Say what you mean and mean what you say
It's tricky situation when you wind up living with someone like that - particularly when that someone is your own child.
The annoying habit went public Friday, when we were shopping for a present for a birthday party that night and Big Guy was bent on mischief.
"Please stop running," I said, more calmly than I felt considering that the guys had been bickering, tattling and cross-tattling since the second we'd arrived. "We're here to buy the present, and if you two can't calm down we're going to have to leave without the present. That means we can't go to the party."
"Fine," Big Guy pouted. "I don't want to go anyway."
"I do, Mommy! I do, Mommy! I'll quit running," Boots said.

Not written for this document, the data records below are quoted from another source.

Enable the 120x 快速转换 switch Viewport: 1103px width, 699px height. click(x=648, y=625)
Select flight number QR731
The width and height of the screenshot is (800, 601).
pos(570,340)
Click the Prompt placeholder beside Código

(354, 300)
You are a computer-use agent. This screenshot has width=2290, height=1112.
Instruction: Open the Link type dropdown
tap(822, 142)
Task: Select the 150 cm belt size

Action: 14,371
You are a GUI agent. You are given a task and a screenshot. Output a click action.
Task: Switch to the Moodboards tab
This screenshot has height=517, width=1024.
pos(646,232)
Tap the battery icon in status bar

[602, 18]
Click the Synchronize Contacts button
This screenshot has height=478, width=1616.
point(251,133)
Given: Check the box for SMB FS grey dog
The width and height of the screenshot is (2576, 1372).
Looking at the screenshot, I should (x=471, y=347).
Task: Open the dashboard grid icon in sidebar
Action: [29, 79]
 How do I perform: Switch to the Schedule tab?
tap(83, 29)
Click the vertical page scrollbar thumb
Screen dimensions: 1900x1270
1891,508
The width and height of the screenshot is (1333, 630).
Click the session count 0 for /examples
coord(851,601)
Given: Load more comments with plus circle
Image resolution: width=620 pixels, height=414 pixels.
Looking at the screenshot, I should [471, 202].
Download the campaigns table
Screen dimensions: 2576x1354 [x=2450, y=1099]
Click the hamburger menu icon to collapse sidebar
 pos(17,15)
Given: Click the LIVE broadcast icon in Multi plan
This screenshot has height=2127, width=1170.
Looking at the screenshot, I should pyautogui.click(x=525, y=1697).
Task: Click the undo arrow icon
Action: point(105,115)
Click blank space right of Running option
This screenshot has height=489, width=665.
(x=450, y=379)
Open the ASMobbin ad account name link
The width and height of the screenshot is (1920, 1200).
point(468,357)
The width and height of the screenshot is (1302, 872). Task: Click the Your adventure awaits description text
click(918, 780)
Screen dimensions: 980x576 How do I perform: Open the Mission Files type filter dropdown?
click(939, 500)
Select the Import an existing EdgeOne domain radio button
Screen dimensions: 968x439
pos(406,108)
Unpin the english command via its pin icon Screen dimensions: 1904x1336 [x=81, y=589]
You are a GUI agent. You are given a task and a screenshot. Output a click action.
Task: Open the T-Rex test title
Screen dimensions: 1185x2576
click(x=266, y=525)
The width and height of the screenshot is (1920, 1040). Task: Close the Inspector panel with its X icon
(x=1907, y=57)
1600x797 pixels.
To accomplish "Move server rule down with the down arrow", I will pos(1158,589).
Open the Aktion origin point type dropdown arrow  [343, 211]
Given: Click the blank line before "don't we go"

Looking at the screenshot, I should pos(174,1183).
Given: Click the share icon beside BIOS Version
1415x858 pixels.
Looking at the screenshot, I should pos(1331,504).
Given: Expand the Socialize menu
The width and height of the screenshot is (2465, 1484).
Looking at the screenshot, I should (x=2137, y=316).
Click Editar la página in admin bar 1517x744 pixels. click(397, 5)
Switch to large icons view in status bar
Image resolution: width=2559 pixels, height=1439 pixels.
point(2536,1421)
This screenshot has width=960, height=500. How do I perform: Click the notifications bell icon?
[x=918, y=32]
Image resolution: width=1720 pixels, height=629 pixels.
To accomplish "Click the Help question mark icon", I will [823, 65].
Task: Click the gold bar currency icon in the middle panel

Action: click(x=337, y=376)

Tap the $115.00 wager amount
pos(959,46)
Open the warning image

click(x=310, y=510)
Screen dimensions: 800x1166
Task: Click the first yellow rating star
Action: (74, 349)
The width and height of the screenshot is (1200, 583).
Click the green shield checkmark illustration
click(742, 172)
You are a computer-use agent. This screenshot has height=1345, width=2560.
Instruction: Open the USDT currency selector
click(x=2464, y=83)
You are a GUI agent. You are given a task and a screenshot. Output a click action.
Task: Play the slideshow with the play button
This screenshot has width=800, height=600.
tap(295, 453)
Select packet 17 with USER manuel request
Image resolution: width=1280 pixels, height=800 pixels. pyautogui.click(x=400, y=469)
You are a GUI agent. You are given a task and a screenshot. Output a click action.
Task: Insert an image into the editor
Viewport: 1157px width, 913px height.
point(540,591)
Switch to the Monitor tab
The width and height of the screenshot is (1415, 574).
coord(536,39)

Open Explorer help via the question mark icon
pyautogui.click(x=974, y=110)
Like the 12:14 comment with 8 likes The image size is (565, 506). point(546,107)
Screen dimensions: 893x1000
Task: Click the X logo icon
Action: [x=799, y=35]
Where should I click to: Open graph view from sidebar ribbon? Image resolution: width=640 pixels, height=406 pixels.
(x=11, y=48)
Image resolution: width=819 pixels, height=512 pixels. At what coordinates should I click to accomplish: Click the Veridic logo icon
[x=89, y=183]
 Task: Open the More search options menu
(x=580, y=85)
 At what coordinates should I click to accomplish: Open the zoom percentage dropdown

"I don't. I hate parties," Big Guy added.
"But I want to go. I want to GO." Boots pleaded.
Big Guy kept getting louder and louder. "I don't. Let's just go home."
"OK," I said. "Let's go."
Big Guy started pleading as tears formed. "No, no, no, Mommy. I want to go to the party. Can we buy the present?"
We bought the present and went to the party, where Big Guy had a blast. I'm not sure that the neighbors did - five grade-school age boys can make a lot of noise. After the party, Big Guy and I had a talk about not saying things you don't mean.
Then the same thing happened again Sunday, when Big Guy at first said it was more important to do what he wanted than to work out a compromise with a friend who'd come over to play. "Just let him go home. I don't care."
As I walked toward the phone to call his friend's mom, the tears came again.
"No, Mommy, no! I want to work it out."
I knew, both with the party and with the friend, that Big Guy didn't mean what he was saying. Ultimately, Big Guy is aware as well because he readily admits to sometimes saying things he doesn't mean.
I just don't know how to get out of the cycle of silliness. Maybe it's simply a matter of calling his bluff a few times. Problem is, in both recent instances of blufforama there have been third parties involved. Boots in the case of the party and Big Guy's friend in the second dispute.
I also can't figure out what psychic reward Big Guy gets from the game. Is it the joy of being contrarian? Is it the thrill of challenging me right up to the point where he realizes he's in danger of losing something he really wants?
I'm stumped. I'm hoping it's one of those "just a phase" things, but I don't know how to phase out of it.